A few days after our visit, Altman embarked on a five-week blitz across six continents. The trip, he says, was designed to get him out of the Silicon Valley echo chamber. To some extent, it was also a victory lap—and an attempt to encourage and influence global AI regulation as nation-states wake up to the power of the technology he steers. On his tour, Altman addressed the U.S. Senate, met the British and Indian Prime Ministers, opined on forthcoming E.U. AI regulation, and urged collaboration with China.

On May 24, Altman spoke at a university lecture hall in London. The queue to get in snaked down the road and around a corner. Instead of disappearing backstage after the talk, Altman hopped down into the crowd, where he was surrounded by students and journalists. He posed for selfies and gamely answered questions.

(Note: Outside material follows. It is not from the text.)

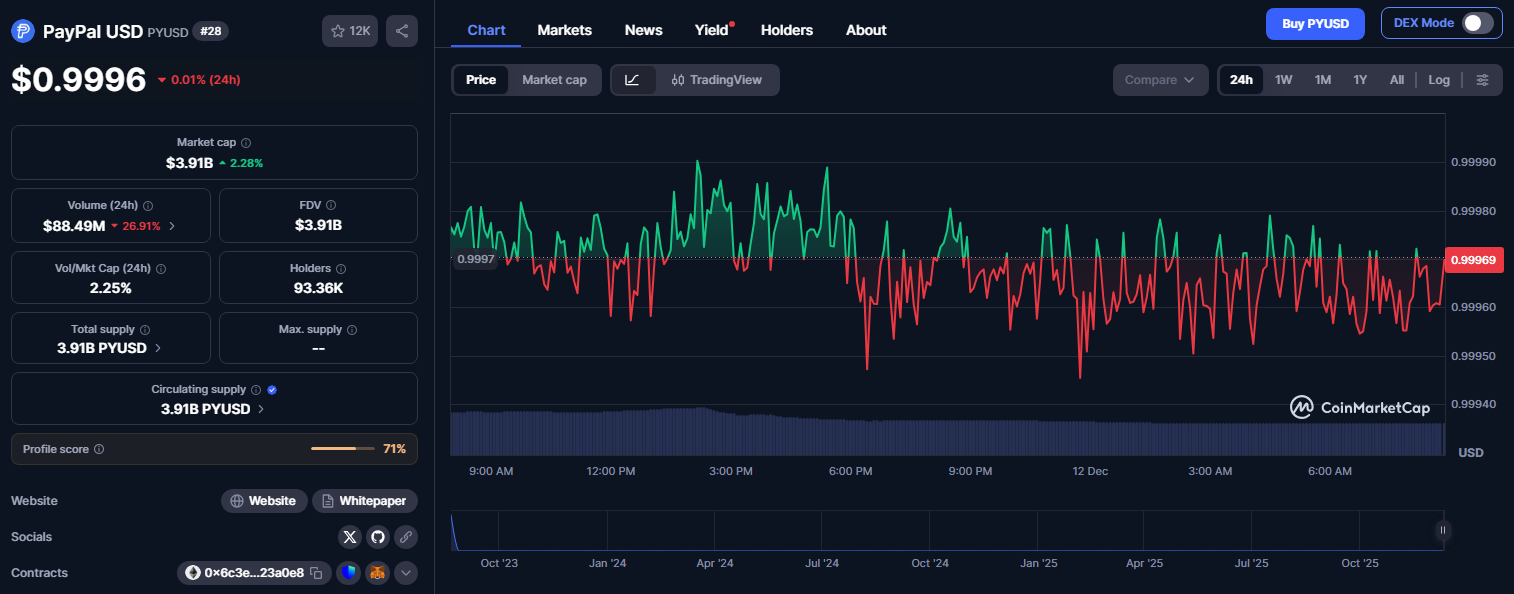
Task: Open the Compare dropdown
Action: pos(1159,80)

After heading out through a revolving door, he had a short discussion with protesters who had come to picket, one carrying a sign that read Stop the suicide AGI race. With no bodyguard or PR handler in sight, it was a starkly different scene from earlier stage-managed tours by Mark Zuckerberg and others.

As with tech companies before his, there is some daylight between what Altman says and what happens behind the scenes. At the London event, Altman told reporters that OpenAI may decide to “cease operating” in the E.U. as a result of the bloc’s forthcoming AI regulation. In a meeting last year with E.U. officials, which had not been previously reported, OpenAI pushed back against wording that would have required “general purpose” AI models like ChatGPT to comply with the same rules as AI tools considered by the E.U. to be “high risk.”

Read More: OpenAI Lobbied E.U. to Water Down AI Regulation

In our conversations, Altman expressed deep optimism about society’s ultimate ability to adjust to AI’s risks. To ensure that the people you hear on the phone or see on video are who they say they are, for example, he foresees society coming to use a mix of technical and social measures, such as code words or cryptographic keys that verify identity. He sees the promise for AI to eventually do a huge amount of the mundane tasks that occupy our days, and at the same time grapple with prompts like “Discover the cure for cancer.” Says Altman: “The exciting parts are almost too long to list.”

And yet, he has also mused aloud about whether OpenAI did “something really bad” in creating ChatGPT. Altman has long been reported to be a doomsday prepper—with guns, medicines, and gas masks at the ready. He rolls his eyes at the characterization, which he finds overblown, but adds that he does find survivalism “an interesting hobby.”

“Look, if AGI goes wrong, no bunker’s going to help anyone,” he says, adding later: “The scary part is just sort of putting this lever into the world will for sure have unpredictable consequences.”